The Fota resort reopened permanently in February of this year following stop-start Covid-19 lockdown restrictions, with Mr O’Flynn saying business has been “full-on” since then, adding that its occupancy rate will be in excess of 85 per cent for the year. “The level of activity has been good, we’d have no complaints and we’ve also seen a good mix of international travellers coming through the place.”

Its average nightly room rate will be about €190, net of VAT and breakfast costs, Mr O’Flynn said, compared with more than €200 last year. “The reason it has come down is because the mix is different. It was all summer season last year and more sleepers per room. Now, there’s more corporate and more of the shoulder season,” he said, citing a 50 per cent occupancy rate on that particular day.

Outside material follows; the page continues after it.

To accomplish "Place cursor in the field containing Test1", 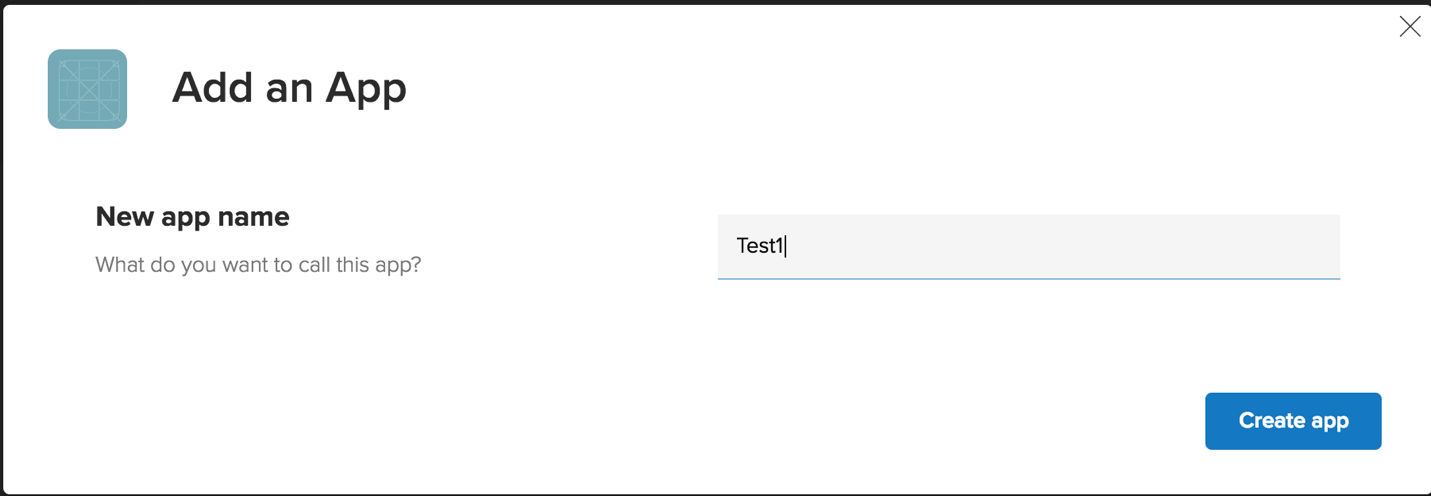I will click(1028, 246).
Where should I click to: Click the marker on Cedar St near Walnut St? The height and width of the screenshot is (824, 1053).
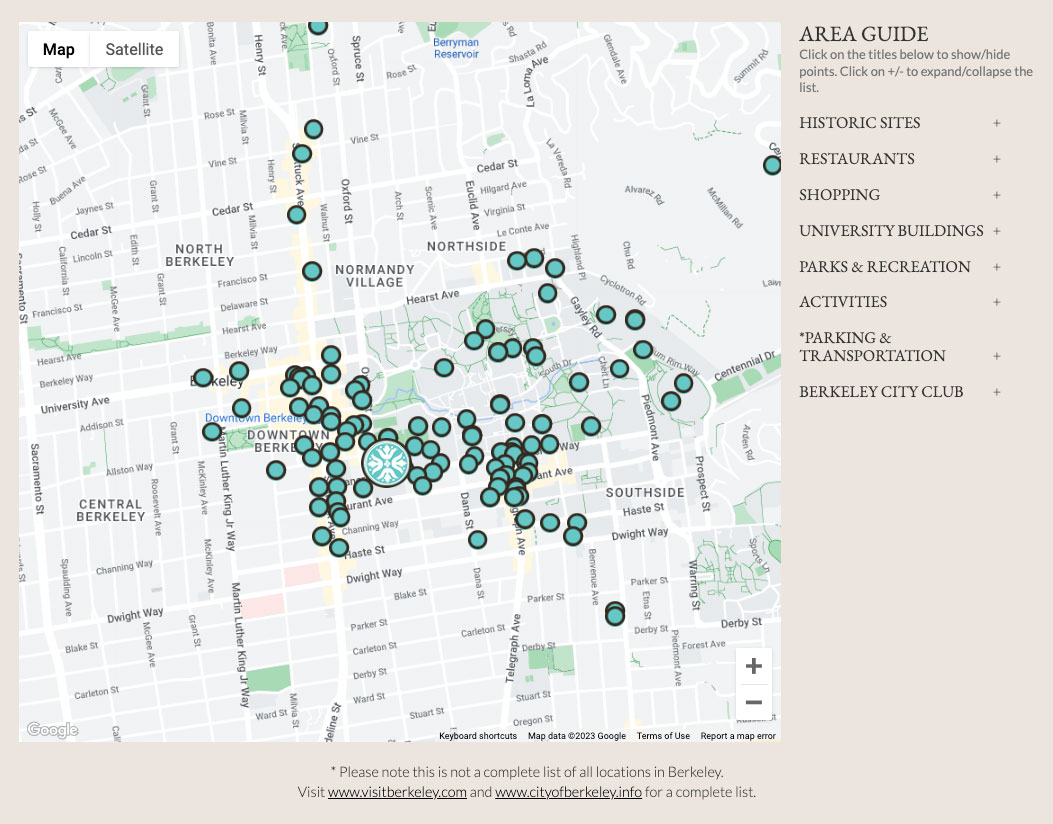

Mr O’Flynn manages the hotel, the adjoining golf course, 120 self-catering lodges and its sports facilities for elite teams, which has full-sized playing pitches for GAA and soccer.

The 800-acre resort first opened in 1990, with the 131-bedroom hotel added in 2007, at the time under the Sheraton brand. It is currently owned by Chinese businesswoman Xiu Xiang Kelly (known locally as Julie Kelly), who lives on the site and also owns the four-star Kingsley hotel in Cork city. Some 441 staff are employed at Fota and the resort has annual turnover of about €20 million.

Mr O’Flynn said about 75 per cent of its customers come from the domestic and British market, with the balance being international travelllers (with 75 per cent of those being Americans).

Mr O’Flynn expressed the hope that the Government might have a change of heart on removing the special 9 per cent VAT rate for the hospitality sector, which is due to expire at the end of February 2023. Minister for Finance Paschal Donohoe announced the change in his budget speech in September but there have since been reports that the Government might think again or exempt some elements of the sector from the move.

“It concerns everybody. If we don’t have the smaller coffee shops and bars being viable, then we don’t have a tourism product. It’s a mistake putting it back up. It will just add to inflation and it won’t do anything for anybody. Right now, the tourism industry needs as much help as it can get.”